§ Work task
Pick out the lines below with "agent" and list them.

§ Data for analysis
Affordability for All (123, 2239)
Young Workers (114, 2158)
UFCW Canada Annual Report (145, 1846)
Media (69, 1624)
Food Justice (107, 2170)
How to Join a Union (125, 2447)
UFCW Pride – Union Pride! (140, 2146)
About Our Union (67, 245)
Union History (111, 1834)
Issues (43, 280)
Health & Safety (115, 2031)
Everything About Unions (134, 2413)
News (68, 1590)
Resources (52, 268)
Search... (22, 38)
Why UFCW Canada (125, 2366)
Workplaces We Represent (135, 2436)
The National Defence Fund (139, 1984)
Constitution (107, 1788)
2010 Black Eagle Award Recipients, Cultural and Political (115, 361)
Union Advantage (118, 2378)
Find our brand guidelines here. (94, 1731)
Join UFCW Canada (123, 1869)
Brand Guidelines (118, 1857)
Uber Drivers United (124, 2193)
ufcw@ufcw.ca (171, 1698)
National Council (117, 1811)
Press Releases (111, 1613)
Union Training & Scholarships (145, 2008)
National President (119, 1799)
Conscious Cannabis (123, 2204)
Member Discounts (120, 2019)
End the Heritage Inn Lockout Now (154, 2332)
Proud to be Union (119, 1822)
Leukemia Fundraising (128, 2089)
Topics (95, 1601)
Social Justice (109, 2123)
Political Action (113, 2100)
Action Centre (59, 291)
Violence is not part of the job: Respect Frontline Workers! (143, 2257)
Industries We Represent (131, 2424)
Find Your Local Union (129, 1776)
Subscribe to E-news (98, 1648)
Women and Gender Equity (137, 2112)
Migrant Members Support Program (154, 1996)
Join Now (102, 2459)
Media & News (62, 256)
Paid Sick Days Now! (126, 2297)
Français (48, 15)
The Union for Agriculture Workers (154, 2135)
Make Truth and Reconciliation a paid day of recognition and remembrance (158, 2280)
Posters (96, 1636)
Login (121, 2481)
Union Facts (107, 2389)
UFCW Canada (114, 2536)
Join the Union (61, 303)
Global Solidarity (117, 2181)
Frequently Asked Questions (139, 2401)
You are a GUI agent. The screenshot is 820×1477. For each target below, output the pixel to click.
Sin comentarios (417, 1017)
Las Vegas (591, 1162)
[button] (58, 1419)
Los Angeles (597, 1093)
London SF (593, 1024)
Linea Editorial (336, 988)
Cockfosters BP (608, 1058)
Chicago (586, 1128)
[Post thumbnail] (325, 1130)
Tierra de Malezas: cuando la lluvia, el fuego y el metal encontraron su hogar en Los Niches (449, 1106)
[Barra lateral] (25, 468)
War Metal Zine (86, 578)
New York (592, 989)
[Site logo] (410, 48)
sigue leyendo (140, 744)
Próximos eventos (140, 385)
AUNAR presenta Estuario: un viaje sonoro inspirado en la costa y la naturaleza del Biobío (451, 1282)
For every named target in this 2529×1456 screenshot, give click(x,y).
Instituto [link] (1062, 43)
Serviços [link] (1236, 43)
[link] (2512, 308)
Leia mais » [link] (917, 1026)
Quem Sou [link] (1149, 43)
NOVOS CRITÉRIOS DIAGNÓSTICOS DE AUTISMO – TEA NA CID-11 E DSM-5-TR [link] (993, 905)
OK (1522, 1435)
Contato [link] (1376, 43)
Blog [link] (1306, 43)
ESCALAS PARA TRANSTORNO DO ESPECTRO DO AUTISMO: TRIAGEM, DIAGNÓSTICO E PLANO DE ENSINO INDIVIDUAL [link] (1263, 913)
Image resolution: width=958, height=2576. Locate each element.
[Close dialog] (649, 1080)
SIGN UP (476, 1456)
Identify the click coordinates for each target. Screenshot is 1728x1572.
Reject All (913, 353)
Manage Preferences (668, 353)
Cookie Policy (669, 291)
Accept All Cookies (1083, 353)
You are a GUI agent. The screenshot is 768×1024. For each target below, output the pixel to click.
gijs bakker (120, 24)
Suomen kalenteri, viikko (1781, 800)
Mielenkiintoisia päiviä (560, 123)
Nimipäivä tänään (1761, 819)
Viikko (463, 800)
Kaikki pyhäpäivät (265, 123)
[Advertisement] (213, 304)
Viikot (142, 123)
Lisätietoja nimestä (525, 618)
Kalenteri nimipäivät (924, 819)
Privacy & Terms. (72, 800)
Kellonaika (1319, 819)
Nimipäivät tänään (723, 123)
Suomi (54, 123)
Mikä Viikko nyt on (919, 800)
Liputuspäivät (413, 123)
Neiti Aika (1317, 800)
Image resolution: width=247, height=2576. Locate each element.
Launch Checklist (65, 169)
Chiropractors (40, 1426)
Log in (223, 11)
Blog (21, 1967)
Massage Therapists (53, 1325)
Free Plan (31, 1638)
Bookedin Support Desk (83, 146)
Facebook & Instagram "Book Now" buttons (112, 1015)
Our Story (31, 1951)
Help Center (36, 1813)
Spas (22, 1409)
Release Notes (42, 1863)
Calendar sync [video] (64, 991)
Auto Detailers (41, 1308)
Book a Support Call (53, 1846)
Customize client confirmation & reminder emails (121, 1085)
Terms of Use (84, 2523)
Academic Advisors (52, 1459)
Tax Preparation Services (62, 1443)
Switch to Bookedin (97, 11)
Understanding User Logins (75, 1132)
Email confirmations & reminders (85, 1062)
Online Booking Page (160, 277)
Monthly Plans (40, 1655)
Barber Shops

§ Response for this exercise
You are a GUI agent. The screenshot is 820×1477. For each target below, output the pixel to click.
You are a GUI agent. The screenshot is 768×1024. For each target below, output the pixel to click.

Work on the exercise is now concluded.